Negotiating with a Known Donor
If you decide to conceive with the assistance of a known donor, there are several critical legal steps that you should complete with him to clarify your expectations and intentions. It is important to take these steps to protect your legal relationship with the child.
Don't miss this special Choice Chat podcast show specifically about negotiating with a known donor.
Choice Mom adviser Ami Jaeger (Santa Fe) generously offers this advice (and more, available in the Choice Mom Guide to Fertility).
- The Known Donor Agreement is an agreement between you and the sperm donor, clarifying your intentions and stating your desires regarding future contact with the child. The value of preparing this agreement is to have open and honest discussions about expectations of both of you for the relationship before and after the baby is born. Seek experienced legal advice in preparing this agreement. There are several pitfalls that could make the agreement unenforceable.
- If you are performing the inseminations at home, and are not involving a physician, then having an agreement is critical. It is also wise to document that the pregnancy occurred through insemination and not intercourse. If you decide to have intercourse then the man is clearly the legal parent, is responsible for child support, has custody and visitation rights, and has legal protections to ensure that his parenting choices are honored.
- Don't rely on medical consent forms to determine parental rights and responsibilities. Courts around the country have stated the medical consent forms are not documentation of parental intent or legal statements of relinquishment of parental rights.
- Whether or not you compensate the donor does not impact the relinquishment of parental rights, or the donor agreement.
- If you work through a physician's office, be prepared for medical and lab expenses for the donor. Most clinics will advise or require the semen to be tested, frozen for 6 months, and the donor retested before the semen will be released to you. This is referred to as "quarantine" and is designed to protect you from sexually transmitted diseases, including HIV.
- The right of support belongs to the child, and cannot be bargained away by a parent. This is a very important legal concept! Legal policy in the United States is based on the notion that a child deserves the financial and emotional support of two parents, and courts have gone out of their way to find two people to be financially responsible for a child. Courts have found known donors to be the legal father of a child.
- If you do not want to grant legal rights to the known donor, do not place his name on the birth certificate! The birth certificate is a very specific, very formulaic legal document.
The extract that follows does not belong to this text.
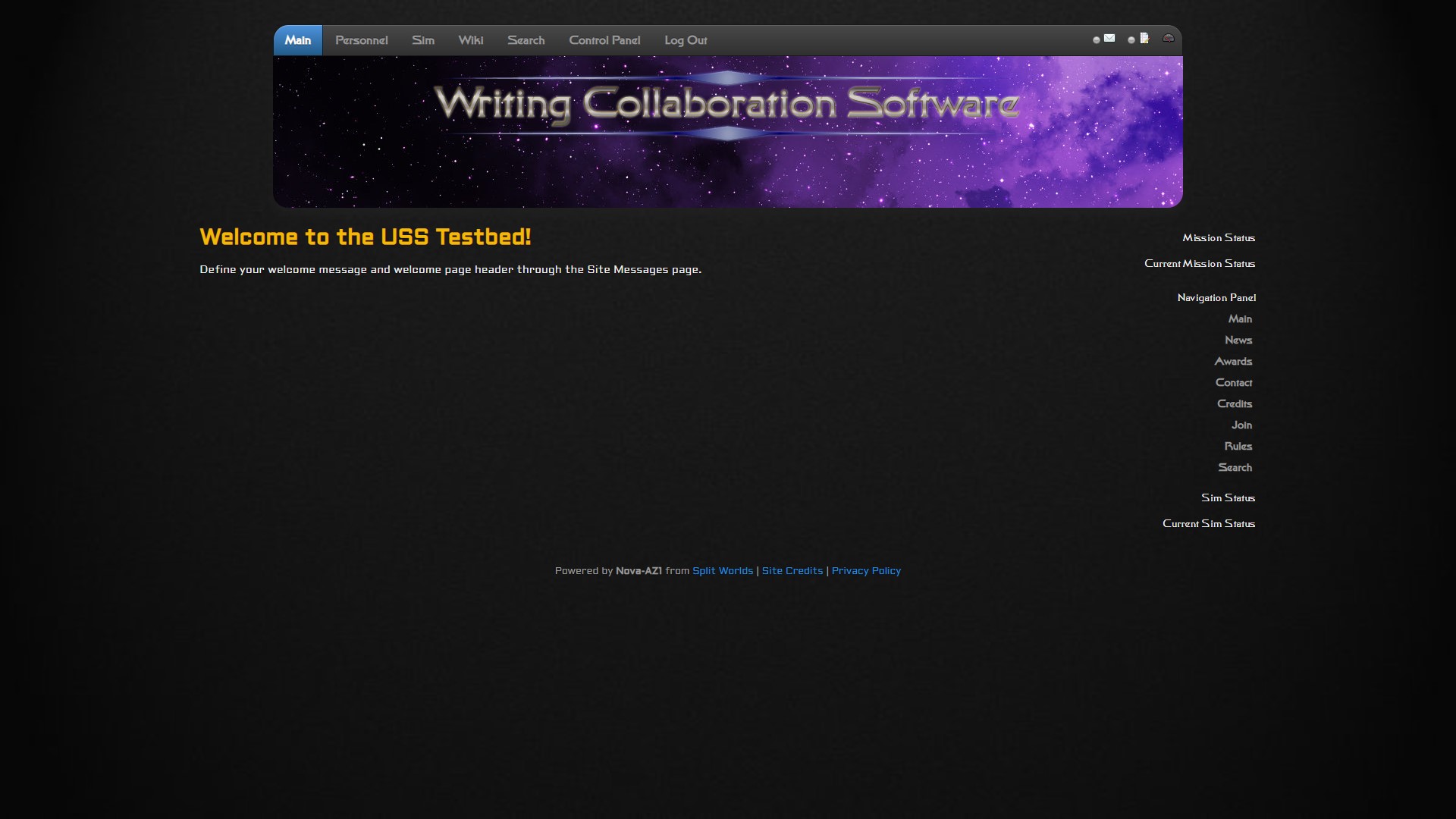Open the messages envelope icon
The image size is (1456, 819).
tap(1109, 39)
Do not use this process as an emotional tool to ensure that the child knows his or her donor. If, in the future, you wanted to remove a known donor from the birth certificate, or you married and your husband wanted to adopt your children, you must go through a cumbersome legal proceeding to seek the court's permission to have the donor relinquish his parental rights. It's easier not to have the donor's name on the birth certificate from the beginning. His name on the birth certificate will also make it more difficult for you to cross international borders without his permission.
Kristin Kali, a licensed midwife who provides fertility consultations at Maia Midwifery and Preconception Services in the San Francisco Bay area, works with many women who use known donors. "I counsel women to have very open and direct conversations with any potential donor about his sexual practices, as well as those of his partner. Techniques for avoiding disease transmission must be explicitly laid out, as well as what to do if there is a mishap. I advise my clients to lay down a ground rule that anyone can call off the donor relationship at any time, no questions asked. That way, if there has been a sexual transgression or a safety consideration of any kind, the sharing of body fluids can be called off without having to go into a lengthy or embarrassing explanation."
Important note: A growing number of independent websites and discussion groups have formed that connect donors directly with people who are in search of sperm. There obviously are no safeguards with this kind of contact. Many of the donors indicate they are giving altruistically, motivated only to help people create families. We are highly skeptical of anyone who chooses to work outside of a clinic setting, where they could provide altruistically as a directed donor, providing tested sperm that would pass a rigorous screening process. It might be tempting to get "free" sperm, but many individuals have reported that these donors tend to want to have sex, rather than donate for insemination.
At right, see several important documents:
1. Jessica is a Choice-Mom-in-the-making who created a list of comprehensive questions to discuss with her known donor candidates and help them put expectations into contract form. We thank her for giving permission to reprint her great series of questions.
2. Ami Jaeger supplied additional information to help you find the right legal expertise for a KD negotiation.
3. Fiona is a Choice-Mom-in-the-making, and a Canadian family attorney, who offered a sample agreement to use as a template for a known donor contract.
Also, Fernanda dealt with heartache when several KD candidates disappointed her. Here is her advice for women considering this route:
1. Never go by what people say they will do, look at their actions.
2. Don't take anything for granted, everything must be discussed and put in writing.
3. Work with ranges of possibilities rather than definites.
4. Be ready to consider many options at the same time.
5. Each cycle counts!
6. Yes, helps. No, helps. Maybe means NO!
7. People can change their minds, so can I.